• GIVEN TEXT
□ □ □ □ □ □ □
When the Liberal-Conservative government won a majority with the DPP it was a break with decades of governments based on participation or support from centre parties like the SLP. Though the DPP maintains a profile as the defender of workers and pensioners it has been willing to lend votes to government attacks as long as they were paid off with attacks on immigrants. During the Liberal-Conservative government, mobilisations in defence of workers’ rights, against social cuts and the Iraqi war have been closely linked to the perspective of another government.
One of the central questions in the Danish political debate during the last 15 years has been the right to early retirement at the age of 60. During the centre-left government in the 90’es the prime minister guaranteed that early retirement was there to stay. When the centre-left government changed the early retirement in 1999 from a general right to an insurance system linked to the unemployment system it lost a lot of trust from the working class and thus paved the way for the right. The Social Democrats and Social Liberals also took part in a political agreement to gradually raise the age where people would entitled to early retirement and pensions by five years. In his new year speech on 1 January 2011 the prime minister came with a proposal to abolish the early retirement entirely. This initiated campaigns by the trade unions in defence of the early retirement scheme and in opinion polls it was close to a left majority without the Social Liberals. The Conservative-Liberal government managed to get an agreement with the Social Liberals and the Danish Peoples Party to advance the cuts on the early retirement.
□ □ □ □ □ □ □
• RECORDED INFORMATION
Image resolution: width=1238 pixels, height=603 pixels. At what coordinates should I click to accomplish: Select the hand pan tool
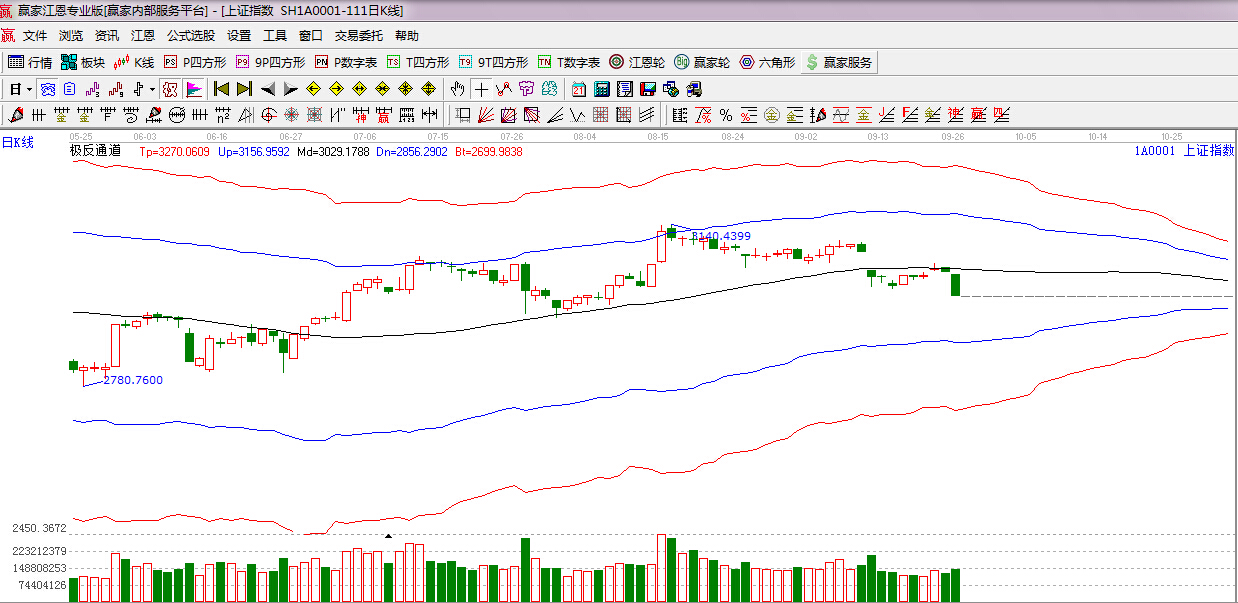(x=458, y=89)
□ □ □ □ □ □ □
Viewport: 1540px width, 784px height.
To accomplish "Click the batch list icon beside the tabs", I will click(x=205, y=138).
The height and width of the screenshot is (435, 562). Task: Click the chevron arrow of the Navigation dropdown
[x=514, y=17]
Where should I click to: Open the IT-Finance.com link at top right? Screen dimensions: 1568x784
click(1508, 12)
□ □ □ □ □ □ □
Rewrite the passage on Danish politics between "When the Liberal-Conservative" and "of another government.", inclusive, substituting "Danish People's Party" for "DPP" everywhere it occurs.

When the Liberal-Conservative government won a majority with the Danish People's Party it was a break with decades of governments based on participation or support from centre parties like the SLP. Though the Danish People's Party maintains a profile as the defender of workers and pensioners it has been willing to lend votes to government attacks as long as they were paid off with attacks on immigrants. During the Liberal-Conservative government, mobilisations in defence of workers’ rights, against social cuts and the Iraqi war have been closely linked to the perspective of another government.